Commuter ferry ridership drops
The city will launch a new marketing campaign for its troubled ferry system and change the schedule for TheBoat in an effort to boost ridership, the city transportation director told a City Council committee Thursday.
Trouble staying on the water
As TheBoat enters its fifth month of operation, trips have been canceled nearly half of the time, causing ridership to suffer.
» Start date: Sept. 17 104 days in operation as of yesterday
» Forty-five days with limited service because of mechanical failures
» Six days with limited or no service because of bad weather conditions
» Three days with no service on holidays
Source: City Department of Transportation Services
Ridership on the commuter ferry has dropped to around 200 people a day, primarily because the public has lost confidence in the service's reliability, Transportation Director Wayne Yoshioka said.
"I would say right now we're not at a desirable point," Yoshioka said. "The fact that we had one boat that was consistently on the blink really disrupted consumer confidence in the system."
Low ridership numbers during the first four months of the city's yearlong pilot project, financed by a $5 million federal grant, could harm chances of it becoming a permanent service.
"They need to come to us and make strong justifications why it should go beyond one year," said City Councilman Nestor Garcia. The city would have to plan for TheBoat's costs in the budget.
One of the city's ferries, the Rachel Marie, has been hampered with engine problems since TheBoat's launching on Sept. 17, forcing operators to cancel rides, sometimes for weeks at a time.
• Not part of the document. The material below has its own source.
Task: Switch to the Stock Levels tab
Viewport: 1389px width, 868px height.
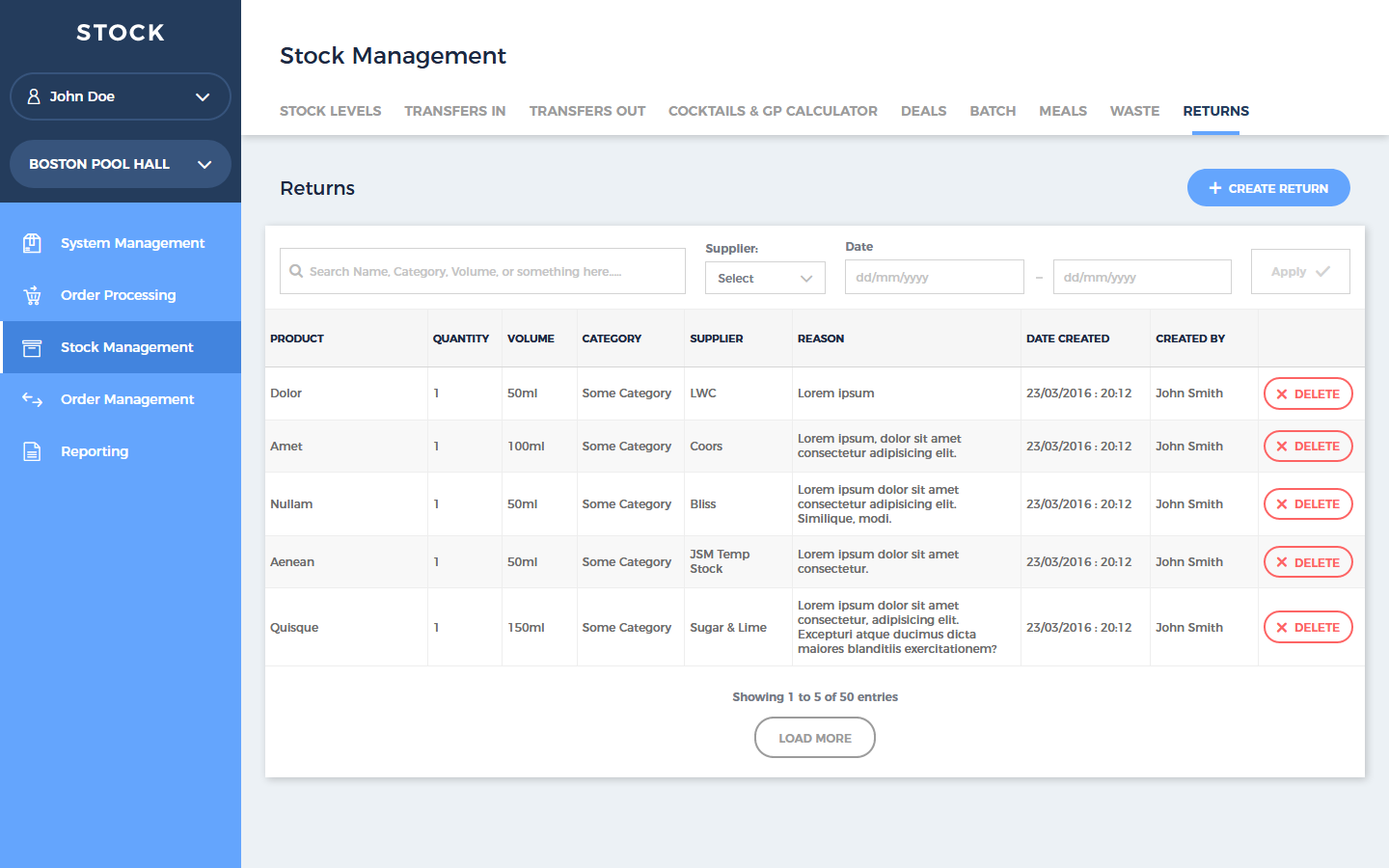Action: pyautogui.click(x=330, y=111)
Yoshioka said they have installed a new engine and that the Rachel Marie has been operating as scheduled for the past three weeks.
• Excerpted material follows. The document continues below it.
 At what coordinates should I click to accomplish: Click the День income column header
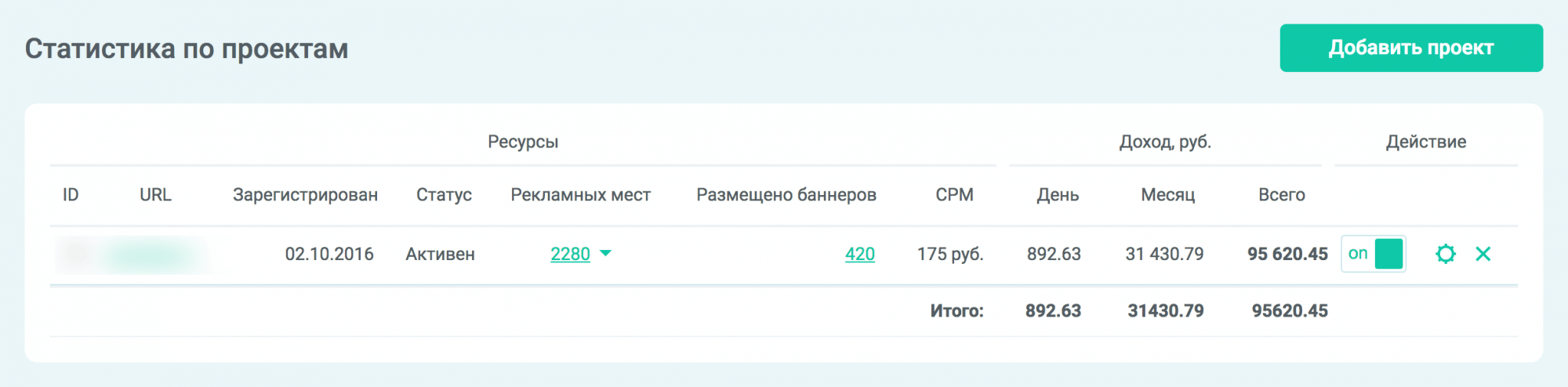(x=1058, y=195)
While the city provided a shuttle bus connecting riders from Kalaeloa to Aloha Tower in place of the ferry during the cancellations, ridership plummeted.
In the beginning of the city's pilot project, there were generally 300 riders a day. But in November and December, when the Rachel Marie was having continuous problems, ridership dropped below 200 -- sometimes closer to 100 -- even though each boat can carry 149 passengers with six rides a day.
Yoshioka said the city's goal is to boost ridership to about 400 to 500 passengers a day, which would make it cost-effective compared with the city's express bus services. It costs the city about $3 to $50 a person to subsidize the express service, Yoshioka said.
"We're hopefully over this hump," he said. "We can now move on and operate with the full service."
As of mid-January, ridership had slowly increased to about 250 riders daily.
"What we really need to strive to do is demonstrate to the public that the Rachel Marie is as dependable as the Melissa Ann," Yoshioka said, referring to the other boat, which is the newer of the two.
Darin Mar, TheBoat's project manager, said they will be launching marketing campaigns, particularly for riders connecting to TheBoat from shuttle buses in Waikiki and the University of Hawaii at Manoa.
In surveys, people also said they preferred different departure times, such as leaving Kalaeloa Pier at 6 and 7 a.m. In the afternoon, many said they would like to depart Aloha Tower at 4:30, 5 and 5:30 p.m. Yoshioka said they are looking at other piers, such as in Ewa Beach, to accommodate potential riders.